## PASSAGE SHOWN
- - - -

What Is an Address Validation Service?
An address validation service takes raw user-entered address text, standardizes it to a canonical form, verifies it against authoritative postal data, enriches it with geocoordinates, and assigns a deliverability score. It is a critical component in e-commerce checkout, shipping systems, and CRM data hygiene pipelines. At low level it must handle abbreviation normalization, external API circuit breaking, fuzzy correction suggestions, and aggressive caching since validated addresses rarely change.
Validation Pipeline
Each raw address flows through five stages in sequence:
- Parse: tokenize the raw input into components — street number, street name, unit, city, state, zip, country.
- Standardize: normalize abbreviations (St → Street, Ave → Avenue, Apt → Apartment), uppercase state codes, zero-pad zip codes.
- Verify: call external postal verification API (SmartyStreets or USPS) to confirm the address exists in the postal authority database.
- Geocode: resolve the verified address to a latitude/longitude coordinate pair for proximity queries.

- - - -

## GIVEN ENTRIES
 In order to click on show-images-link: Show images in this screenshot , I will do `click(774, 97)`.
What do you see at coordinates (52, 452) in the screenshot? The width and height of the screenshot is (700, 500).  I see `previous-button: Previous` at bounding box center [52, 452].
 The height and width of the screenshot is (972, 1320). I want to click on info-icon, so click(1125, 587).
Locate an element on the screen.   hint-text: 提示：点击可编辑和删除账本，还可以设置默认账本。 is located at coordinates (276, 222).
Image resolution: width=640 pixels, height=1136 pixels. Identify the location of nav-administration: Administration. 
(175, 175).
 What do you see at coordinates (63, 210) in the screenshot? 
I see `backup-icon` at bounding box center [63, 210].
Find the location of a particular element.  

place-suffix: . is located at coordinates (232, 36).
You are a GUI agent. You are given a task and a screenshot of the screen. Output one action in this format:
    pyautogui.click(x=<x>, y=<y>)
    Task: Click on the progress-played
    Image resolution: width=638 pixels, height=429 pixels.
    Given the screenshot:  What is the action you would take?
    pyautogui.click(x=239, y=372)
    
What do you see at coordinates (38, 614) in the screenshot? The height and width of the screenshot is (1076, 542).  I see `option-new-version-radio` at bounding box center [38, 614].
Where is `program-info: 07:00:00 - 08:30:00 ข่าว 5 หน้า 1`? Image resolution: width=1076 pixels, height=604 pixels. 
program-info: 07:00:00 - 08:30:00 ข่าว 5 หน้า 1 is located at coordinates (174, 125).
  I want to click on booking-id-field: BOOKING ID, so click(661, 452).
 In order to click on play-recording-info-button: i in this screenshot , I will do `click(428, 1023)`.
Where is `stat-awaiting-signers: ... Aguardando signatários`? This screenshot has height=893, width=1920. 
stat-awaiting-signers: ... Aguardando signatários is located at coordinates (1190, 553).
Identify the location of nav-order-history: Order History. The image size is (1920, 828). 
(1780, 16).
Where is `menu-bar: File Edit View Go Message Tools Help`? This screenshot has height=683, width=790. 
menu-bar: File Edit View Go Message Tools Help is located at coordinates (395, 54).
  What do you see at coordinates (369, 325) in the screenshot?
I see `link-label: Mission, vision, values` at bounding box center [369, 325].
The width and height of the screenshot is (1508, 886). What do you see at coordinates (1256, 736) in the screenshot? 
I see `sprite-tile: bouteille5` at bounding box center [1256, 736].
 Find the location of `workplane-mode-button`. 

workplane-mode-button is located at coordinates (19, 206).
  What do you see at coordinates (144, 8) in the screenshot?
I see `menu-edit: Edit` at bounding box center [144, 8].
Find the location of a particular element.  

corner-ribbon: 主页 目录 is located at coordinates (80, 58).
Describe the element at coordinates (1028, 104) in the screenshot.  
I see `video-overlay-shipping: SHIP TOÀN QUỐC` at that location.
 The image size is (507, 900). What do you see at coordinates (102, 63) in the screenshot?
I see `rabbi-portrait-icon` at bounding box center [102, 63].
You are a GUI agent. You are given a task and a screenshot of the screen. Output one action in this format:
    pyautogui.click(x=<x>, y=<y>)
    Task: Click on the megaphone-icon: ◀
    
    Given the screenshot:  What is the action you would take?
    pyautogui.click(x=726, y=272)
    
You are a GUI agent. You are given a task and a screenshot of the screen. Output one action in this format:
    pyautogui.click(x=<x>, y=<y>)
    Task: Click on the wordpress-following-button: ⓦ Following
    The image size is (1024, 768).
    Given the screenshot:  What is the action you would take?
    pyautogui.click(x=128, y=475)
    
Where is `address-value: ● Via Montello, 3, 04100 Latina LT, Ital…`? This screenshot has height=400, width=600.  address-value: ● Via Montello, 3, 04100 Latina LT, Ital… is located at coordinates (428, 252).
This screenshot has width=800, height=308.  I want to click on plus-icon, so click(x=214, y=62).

- - - -

## WORK INSTRUCTIONS
- A) Summarize the address validation passage in two sentences.
- B) Extend the address validation passage, starting after its last sentence.
The listing was taken from a different source than the address validation passage.

## RESPONSES TO THE TASKS
- A) An address validation service standardizes raw user-entered address text, verifies it against authoritative postal data, adds geocoordinates, and gives it a deliverability score, which makes it a critical part of e-commerce checkout, shipping systems, and CRM data hygiene. Each address passes through stages in sequence, including parsing the input into components, normalizing abbreviations and formats, confirming the address with an external postal verification API, and resolving it to a latitude/longitude pair.

- B)
- Score deliverability: classify as residential, commercial, vacant, or active delivery point based on API response flags.
Standardization Rules
Street type abbreviations follow USPS Publication 28 standards. Common mappings:
- St → Street, Ave → Avenue, Blvd → Boulevard, Dr → Drive, Ln → Lane, Ct → Court, Rd → Road
- N/S/E/W directionals are expanded: N → North, S → South, E → East, W → West
- Unit designators: Apt → Apartment, Ste → Suite, Fl → Floor
Normalization is applied before the external API call to improve cache hit rates — two inputs that differ only in abbreviation style should map to the same cache key.
Schema
CREATE TABLE Address (
id BIGSERIAL PRIMARY KEY,
raw_input TEXT NOT NULL,
line1 VARCHAR(255),
line2 VARCHAR(128),
city VARCHAR(128),
state VARCHAR(64),
zip VARCHAR(16),
country VARCHAR(8) NOT NULL DEFAULT 'US',
lat NUMERIC(10, 7),
lng NUMERIC(10, 7),
deliverability VARCHAR(32), -- 'deliverable', 'undeliverable', 'vacant', 'unknown'
validated_at TIMESTAMPTZ
);
CREATE TABLE AddressValidationCache (
normalized_key VARCHAR(512) PRIMARY KEY,
result JSONB NOT NULL,
cached_at TIMESTAMPTZ NOT NULL DEFAULT NOW()
);
CREATE INDEX idx_address_geo ON Address USING GIST (
ll_to_earth(lat, lng)
);
External API Integration with Circuit Breaker
The SmartyStreets or USPS API is a synchronous dependency. Network failures must not cascade into checkout failures. A circuit breaker wraps the API call:
- Closed: normal operation, requests pass through.
- Open: after N consecutive failures within a window, the breaker opens and all calls fast-fail with a cached or degraded response.
- Half-open: after a timeout, one probe request is allowed; if it succeeds, the breaker closes.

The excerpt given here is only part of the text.